====== Source material ======

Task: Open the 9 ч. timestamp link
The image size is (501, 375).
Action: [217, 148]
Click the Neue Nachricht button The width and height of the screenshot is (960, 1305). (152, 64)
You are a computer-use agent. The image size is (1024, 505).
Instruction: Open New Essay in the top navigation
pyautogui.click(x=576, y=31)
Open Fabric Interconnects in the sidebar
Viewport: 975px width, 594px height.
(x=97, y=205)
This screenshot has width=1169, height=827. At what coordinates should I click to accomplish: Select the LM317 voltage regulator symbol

======
====== Source material ======

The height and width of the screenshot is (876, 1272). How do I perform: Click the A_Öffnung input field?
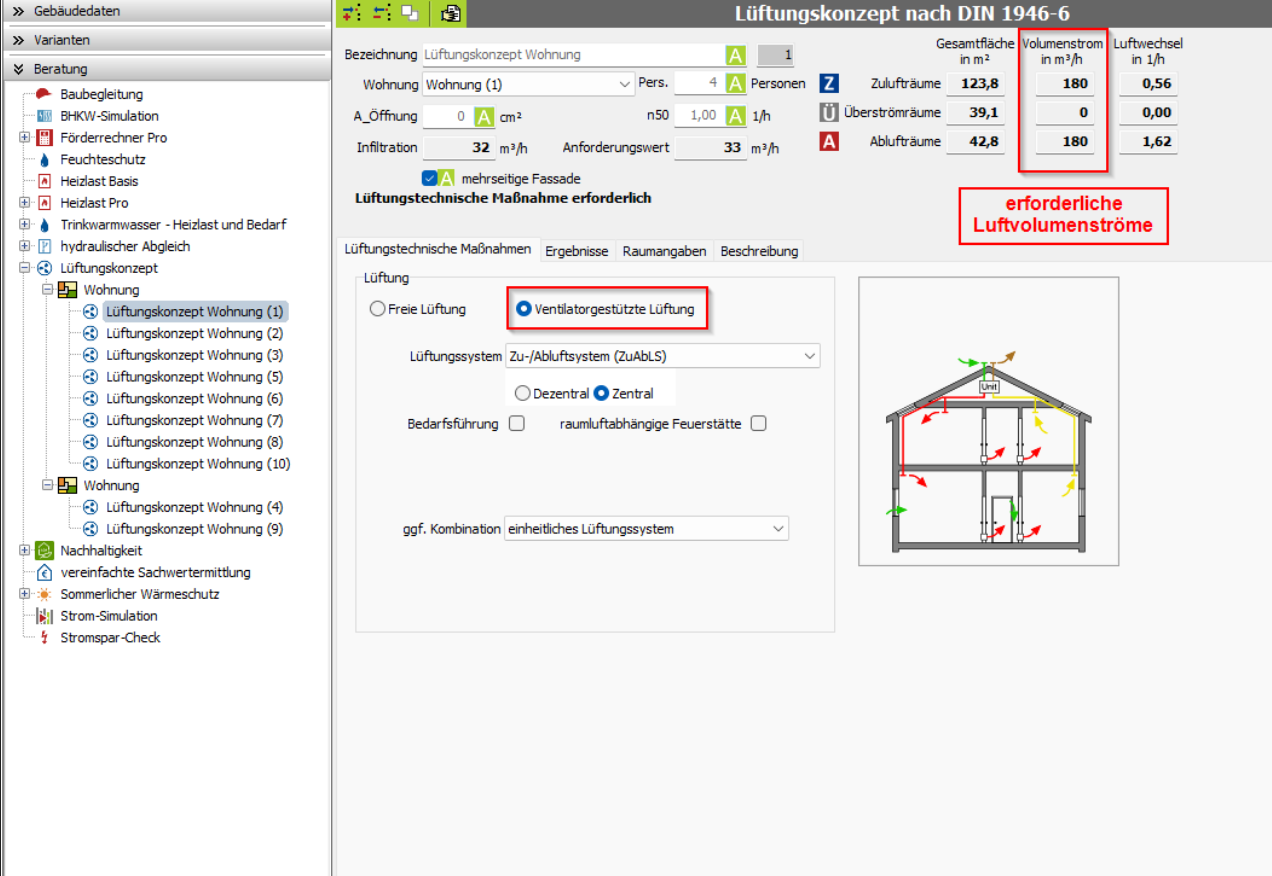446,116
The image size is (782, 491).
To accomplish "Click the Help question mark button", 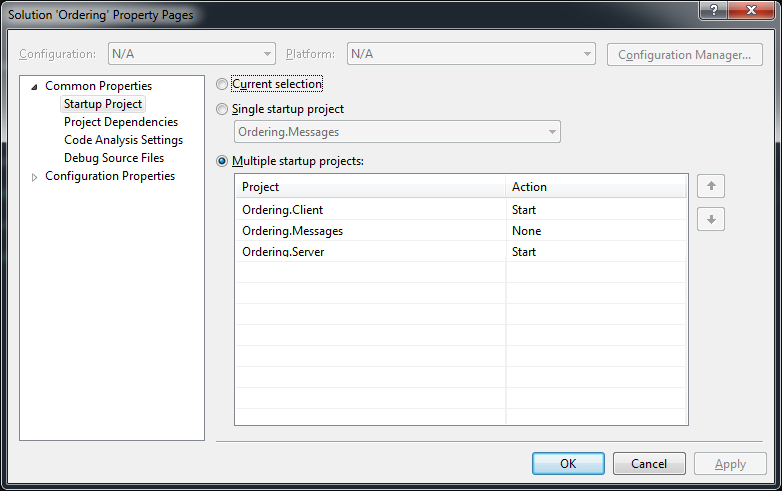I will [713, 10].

======

Proceeding from the line containing "Click the Neue" through the line containing "This screenshot has", transcribe the lines above exactly, both end lines included.

Solved exercise:
Click the Neue Nachricht button The width and height of the screenshot is (960, 1305). (152, 64)
You are a computer-use agent. The image size is (1024, 505).
Instruction: Open New Essay in the top navigation
pyautogui.click(x=576, y=31)
Open Fabric Interconnects in the sidebar
Viewport: 975px width, 594px height.
(x=97, y=205)
This screenshot has width=1169, height=827. At what coordinates should I click to accomplish: Select the LM317 voltage regulator symbol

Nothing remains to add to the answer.